Le licenciement pour insuffisance professionnelle




L’insuffisance professionnelle peut constituer un motif de licenciement si elle revêt une certaine gravité pour l’entreprise, c’est à dire que l’employeur est en mesure de prouver que son entreprise a subi un certain préjudice.


L’employeur doit alors respecter la procédure de licenciement classique (convocation à un entretien préalable, entretien préalable, lettre de licenciement etc…) et le salarié ne pourra être privé de son préavis.


Définition


L’insuffisance professionnelle se définit comme l’incapacité objective et durable d’un salarié à exécuter de façon satisfaisante un emploi correspondant à sa qualification.
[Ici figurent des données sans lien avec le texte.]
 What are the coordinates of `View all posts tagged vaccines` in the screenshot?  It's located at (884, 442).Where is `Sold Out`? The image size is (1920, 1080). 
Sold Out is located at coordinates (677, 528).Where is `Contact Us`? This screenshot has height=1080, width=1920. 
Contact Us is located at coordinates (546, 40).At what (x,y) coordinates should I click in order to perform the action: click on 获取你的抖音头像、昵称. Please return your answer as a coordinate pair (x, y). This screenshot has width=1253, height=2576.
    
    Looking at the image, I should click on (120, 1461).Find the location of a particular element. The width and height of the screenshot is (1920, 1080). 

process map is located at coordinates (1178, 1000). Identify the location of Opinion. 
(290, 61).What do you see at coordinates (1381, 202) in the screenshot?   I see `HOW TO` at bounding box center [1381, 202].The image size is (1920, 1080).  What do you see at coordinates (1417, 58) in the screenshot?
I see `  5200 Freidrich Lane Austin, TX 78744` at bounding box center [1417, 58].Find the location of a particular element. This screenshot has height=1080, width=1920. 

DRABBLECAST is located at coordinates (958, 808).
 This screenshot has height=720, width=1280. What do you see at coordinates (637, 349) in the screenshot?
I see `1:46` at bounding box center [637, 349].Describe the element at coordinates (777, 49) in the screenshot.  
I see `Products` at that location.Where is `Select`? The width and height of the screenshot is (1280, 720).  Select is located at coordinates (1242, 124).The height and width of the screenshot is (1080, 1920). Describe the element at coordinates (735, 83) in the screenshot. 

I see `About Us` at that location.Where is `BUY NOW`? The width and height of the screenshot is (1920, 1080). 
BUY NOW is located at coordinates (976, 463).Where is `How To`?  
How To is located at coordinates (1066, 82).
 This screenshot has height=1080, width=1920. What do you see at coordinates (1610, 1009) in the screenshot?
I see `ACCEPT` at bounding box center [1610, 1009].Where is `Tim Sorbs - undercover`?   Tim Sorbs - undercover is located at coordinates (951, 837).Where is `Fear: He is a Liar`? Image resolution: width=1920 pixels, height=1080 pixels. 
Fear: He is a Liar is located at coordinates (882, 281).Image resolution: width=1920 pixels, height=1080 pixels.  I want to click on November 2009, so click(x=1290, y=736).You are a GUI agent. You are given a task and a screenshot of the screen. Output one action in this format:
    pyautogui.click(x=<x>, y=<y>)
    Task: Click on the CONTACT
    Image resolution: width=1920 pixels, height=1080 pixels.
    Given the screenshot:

Elle se caractérise généralement par une mauvaise qualité de travail (manque d’efficacité, manque de compétence, pas d’atteinte des objectifs etc…) qui est due soit à une incompétence professionnelle soit à une inadaptation de l’emploi.


L’insuffisance professionnelle doit être distinguée de plusieurs notions


L'insuffisance professionnelle doit être distinguée de la faute professionnelle et ne peut en aucun cas justifier un licenciement disciplinaire.


Cette insuffisance professionnelle doit également être distinguée de la seule incompétence.


En effet, l’incompétence est un préalable à l’insuffisance professionnelle, mais ne constitue pas, en tant que telle, un motif suffisant pour reconnaitre une insuffisance professionnelle.


Il ne faut pas oublier que dans l’exécution de son contrat de travail, le Code du travail impose aux employeurs d’assurer l’adaptation des collaborateurs aux missions attendues, au besoin, en adaptant les compétences aux évolutions du poste (Code du travail – L 6321-1). Les formations proposées, qui relèvent des obligations imposées aux employeurs, doivent donc participer au développement des compétences des collaborateurs.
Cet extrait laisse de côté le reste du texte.